Task prompt ->
Without skipping or changing anything, print all the entries.

Input material ->

━━━━━━━━━━━━━━━━

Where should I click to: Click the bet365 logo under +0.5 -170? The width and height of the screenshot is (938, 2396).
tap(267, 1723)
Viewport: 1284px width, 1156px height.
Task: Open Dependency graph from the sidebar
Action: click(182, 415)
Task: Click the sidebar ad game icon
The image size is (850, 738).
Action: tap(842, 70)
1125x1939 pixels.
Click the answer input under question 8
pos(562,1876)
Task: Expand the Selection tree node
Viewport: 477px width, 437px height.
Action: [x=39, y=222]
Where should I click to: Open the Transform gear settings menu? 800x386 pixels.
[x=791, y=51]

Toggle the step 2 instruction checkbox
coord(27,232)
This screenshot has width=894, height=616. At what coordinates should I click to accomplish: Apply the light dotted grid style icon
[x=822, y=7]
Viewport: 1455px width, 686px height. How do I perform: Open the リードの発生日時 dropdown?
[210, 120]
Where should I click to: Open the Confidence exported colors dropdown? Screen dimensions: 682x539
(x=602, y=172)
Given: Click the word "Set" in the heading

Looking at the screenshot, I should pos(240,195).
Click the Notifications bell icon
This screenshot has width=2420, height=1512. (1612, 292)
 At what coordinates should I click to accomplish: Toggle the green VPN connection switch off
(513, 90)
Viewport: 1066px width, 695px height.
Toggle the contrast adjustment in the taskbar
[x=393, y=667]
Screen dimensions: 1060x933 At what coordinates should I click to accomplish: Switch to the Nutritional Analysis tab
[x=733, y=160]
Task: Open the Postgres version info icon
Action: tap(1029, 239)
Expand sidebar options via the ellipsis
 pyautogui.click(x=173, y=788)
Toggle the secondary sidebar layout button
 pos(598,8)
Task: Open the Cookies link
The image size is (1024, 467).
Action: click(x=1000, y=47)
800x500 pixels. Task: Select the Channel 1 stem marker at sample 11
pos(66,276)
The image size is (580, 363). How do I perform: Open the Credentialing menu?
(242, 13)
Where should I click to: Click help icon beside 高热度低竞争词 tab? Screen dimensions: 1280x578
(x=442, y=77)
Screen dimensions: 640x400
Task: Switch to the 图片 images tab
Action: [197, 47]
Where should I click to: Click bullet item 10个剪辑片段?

━━━━━━━━━━━━━━━━

Result of this exercise ->
Where should I click to: Click the bet365 logo under +0.5 -170? The width and height of the screenshot is (938, 2396).
tap(267, 1723)
Viewport: 1284px width, 1156px height.
Task: Open Dependency graph from the sidebar
Action: click(182, 415)
Task: Click the sidebar ad game icon
The image size is (850, 738).
Action: tap(842, 70)
1125x1939 pixels.
Click the answer input under question 8
pos(562,1876)
Task: Expand the Selection tree node
Viewport: 477px width, 437px height.
Action: [x=39, y=222]
Where should I click to: Open the Transform gear settings menu? 800x386 pixels.
[x=791, y=51]

Toggle the step 2 instruction checkbox
coord(27,232)
This screenshot has width=894, height=616. At what coordinates should I click to accomplish: Apply the light dotted grid style icon
[x=822, y=7]
Viewport: 1455px width, 686px height. How do I perform: Open the リードの発生日時 dropdown?
[210, 120]
Where should I click to: Open the Confidence exported colors dropdown? Screen dimensions: 682x539
(x=602, y=172)
Given: Click the word "Set" in the heading

Looking at the screenshot, I should pos(240,195).
Click the Notifications bell icon
This screenshot has width=2420, height=1512. (1612, 292)
 At what coordinates should I click to accomplish: Toggle the green VPN connection switch off
(513, 90)
Viewport: 1066px width, 695px height.
Toggle the contrast adjustment in the taskbar
[x=393, y=667]
Screen dimensions: 1060x933 At what coordinates should I click to accomplish: Switch to the Nutritional Analysis tab
[x=733, y=160]
Task: Open the Postgres version info icon
Action: tap(1029, 239)
Expand sidebar options via the ellipsis
 pyautogui.click(x=173, y=788)
Toggle the secondary sidebar layout button
 pos(598,8)
Task: Open the Cookies link
The image size is (1024, 467).
Action: click(x=1000, y=47)
800x500 pixels. Task: Select the Channel 1 stem marker at sample 11
pos(66,276)
The image size is (580, 363). How do I perform: Open the Credentialing menu?
(242, 13)
Where should I click to: Click help icon beside 高热度低竞争词 tab? Screen dimensions: 1280x578
(x=442, y=77)
Screen dimensions: 640x400
Task: Switch to the 图片 images tab
Action: [197, 47]
Where should I click to: Click bullet item 10个剪辑片段?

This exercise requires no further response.